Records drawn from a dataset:
:::

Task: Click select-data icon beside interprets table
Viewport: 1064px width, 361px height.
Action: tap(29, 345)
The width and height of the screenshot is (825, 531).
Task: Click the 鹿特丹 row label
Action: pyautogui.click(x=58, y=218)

:::

**What is being asked:** Print all records shown above, word for word.

**Answer to this exercise:**
Task: Click select-data icon beside interprets table
Viewport: 1064px width, 361px height.
Action: tap(29, 345)
The width and height of the screenshot is (825, 531).
Task: Click the 鹿特丹 row label
Action: pyautogui.click(x=58, y=218)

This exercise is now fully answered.